A network of newly-trained community mental health workers interviewed torture and genocide survivors and identified a list of priority mental health problems.

These included: depression, anxiety, post-traumatic stress disorder, and grief.

USAID has invested close to $4 million in this program through its Victims of Torture Fund.

The Applied Mental Health Research (AMHR) group from Johns Hopkins University’s Bloomberg School has assisted torture and trauma victims worldwide. But Paul Bolton, a member of the AMHR team, said the torture in Iraq was the worst of which he was familiar. Not only were people arrested and tortured but, at times, their families were brought in to watch.

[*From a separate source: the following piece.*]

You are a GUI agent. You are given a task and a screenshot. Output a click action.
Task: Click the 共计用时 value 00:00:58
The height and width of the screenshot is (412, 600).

"This was torture at a different level, very much both mental and physical torture," he said. One Iraqi doctor described the need for mental health services in his country as grave.

To learn more about the AMHR’s work to address mental health issues in the developing world, read "Mending Wounded Minds" published in the magazine of the Johns Hopkins Bloomberg School of Public Health, summer 2009 issue, at http://magazine.jhsph.edu.

In Iraq, the AMHR program improves the ability of torture survivors to function. Community mental health workers are trained to interview people in affected communities in order to understand local priorities and concepts of mental distress. That information is used to address major mental health issues.

The team then works with local medical officials to set up treatment programs.

The team identified and adapted two promising interventions, neither of which have been implemented outside the West—behavioral activation and cognitive processing therapy—and trained local health care workers in their use.

Behavioral activation is a therapy designed to treat depression, based on the premise that people’s mental states improve if they do things that make them happy and avoid things that are distressing.

Cognitive processing therapy helps people suffering from depression, anxiety, and post-traumatic stress disorder. Individuals suffering from those disorders exhibit distress by avoiding things that remind them of the original trauma. During treatment, counselors encourage patients to talk about their traumatic experiences and to try to respond differently in stressful situations.

Torture survivors who participate in an evaluation of the therapies receive 12 weeks of treatment and will have their symptoms and ability to function in daily life assessed before and after treatment.

The most effective therapies will form the basis of future aid for torture survivors in Kurdistan and possibly other community-based mental health programs around the world, USAID and AMHR officials said.